Big Performance Improvement for std.regex

Posted on

Dmitry Olshansky has been a frequent contributor to the D programming language. Perhaps his best known work is his overhaul of the std.regex module, which he architected as part of Google Summer of Code 2011. In this post, he describes an algorithmic optimization he implemented this past summer that resulted in a big performance win.

Optimizing std.regex has been my favorite pastime, but it has gotten harder over the years. It eventually became clear that micro-optimizing the engine’s state copy routine, or trying to avoid that extra write, wasn’t going to cut it anymore. To move further, I needed a new algorithmic improvement. This is how the so-called “Bit-NFA” came to be implemented. Developed in May of this year, it has come a long way to land in the main repository.

Before going into details, a short overview of the engine is called for. A user-specified pattern given to the engine first goes through a compilation process, where it gets transformed into a bytecode program, along with a bunch of lookup tables and auxiliary data-structures. Bytecode implies a VM, not unlike, say, the Java VM, but far simpler and more specific. In fact, there are two of them in std.regex, one that evaluates execution of threads in a backtracking manner and another one which evaluates all threads in lock-step, resolving any duplicates along the way.

Now, running a full blown VM, even a tiny one, on each character of input doesn’t sound all that high-performance. That’s why there is an extra trick, a kickstart engine (it should probably be called a “sidekick engine”), which is a dumb approximation of the full engine. It is run over the input first. When it spots something that looks like a match, the full engine is run to check it. The only requirement is that it can have no false negatives. That is, it has to detect as positive all matches of the regex pattern. This kickstart engine is the central piece of today’s post.

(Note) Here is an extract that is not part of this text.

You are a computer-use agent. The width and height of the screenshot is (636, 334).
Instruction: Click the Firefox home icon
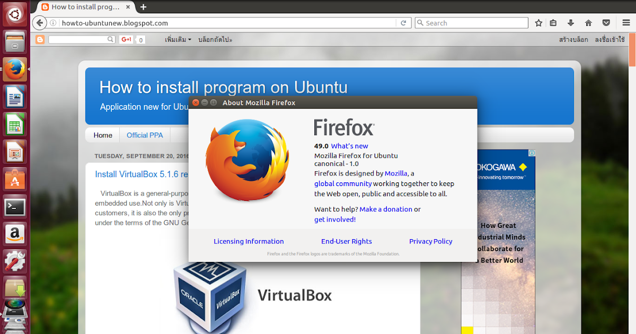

Historically, I intended for there to be a lot of different kickstart engines, ranging from a simple ‘memchr the first byte of the pattern’ to a Boyer-Moore search on the prefix of a pattern. But during the gory days of GSOC 2011, a simple solution came first and out-shadowed all others: the Shift Or algorithm.

Basically, it is an NFA (Nondeterministic Finite Automation), where each state is a bit in a word. Shifting this word advances all the states. Masking removes those that don’t match the current character. Importantly, shifting also places 0 as the first bit, indicating the active state.

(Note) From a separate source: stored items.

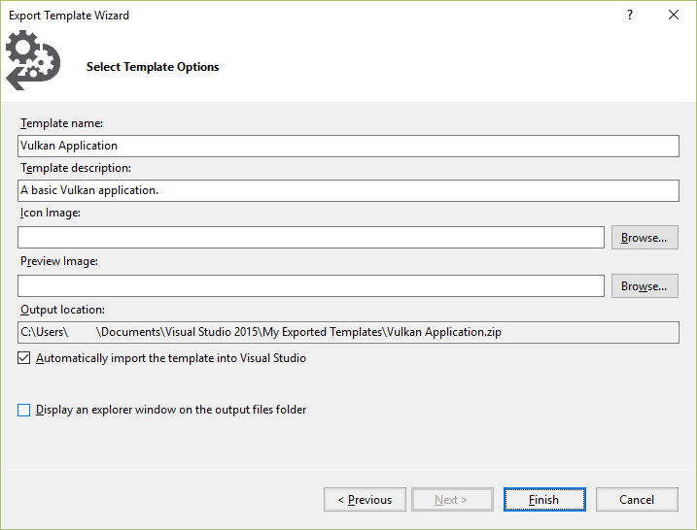The width and height of the screenshot is (697, 530).
Task: Click the Select Template Options heading
Action: pos(153,67)
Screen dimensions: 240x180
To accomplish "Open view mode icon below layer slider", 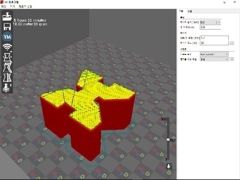I will (169, 166).
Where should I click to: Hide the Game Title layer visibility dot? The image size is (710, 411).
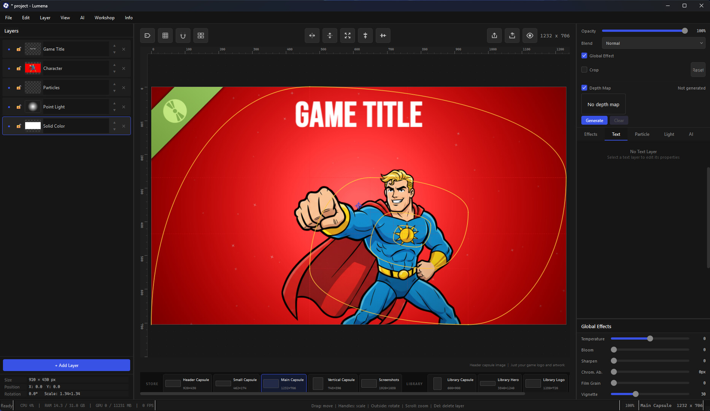pyautogui.click(x=9, y=49)
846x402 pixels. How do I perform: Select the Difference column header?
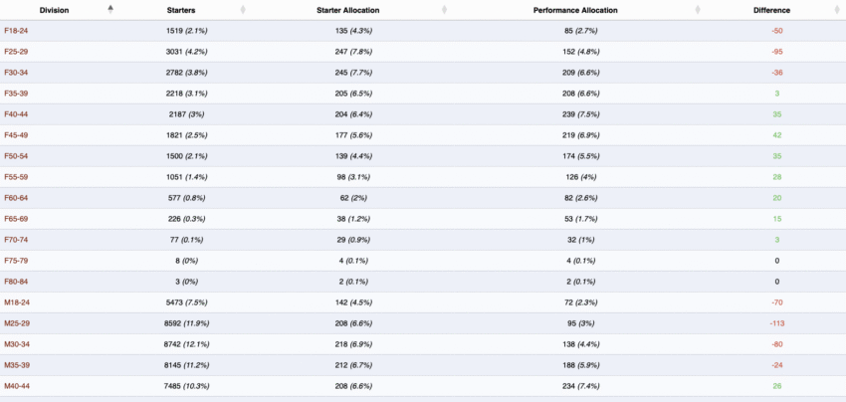(771, 10)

With these two insights, the whole process of searching for a string becomes shifting + OR-masking the bits. The last point is checking for the successful match – one of the bits is in the finish state.

Looking at this marvelous construction, it’s tempting to try and overcome its limitation – the straight-forward execution of states. So let’s introduce some control flow by denoting some bits as jumps. To carry out a jump, we just need to map every combination of jump bits to the mask of the resulting positions. A basic hashmap could serve us well in this regard. Then the cycle becomes:

  1. Shift the word
  2. Capture control flow bits
  3. Lookup control flow table
  4. Mask AND with control flow bits
  5. Check for finish state(s) bits
  6. Mask OR with match filter table

In the end, we execute the whole engine with nothing more than a hash-map lookup, a table lookup, and a bit of bitwise operations. This is the essence of what I call the Bit-NFA engine.

Of course, there are some tricky bits, such as properly mapping bytecodes to bits. Then there comes Unicode.. oh gosh. The trick to Unicode, though, is having a fast path for ASCII < 0x80 and the rest. For ASCII, we just go with a simple table. Unicode is a two-staged variation of it. Two-staging the table let’s us coalesce identical pages, saving space for the whole 21 bits of the code point range.

Overall, the picture really is worth a thousand words. Here is how the new kickstart engine stacks up.

This now only leaves us to optimize the VMs further. The proven technique is JIT-ing the bytecode and is what top engines are doing. Still, I’m glad there are notable tricks to speed up regex execution in general without pulling out this heavy handed weapon.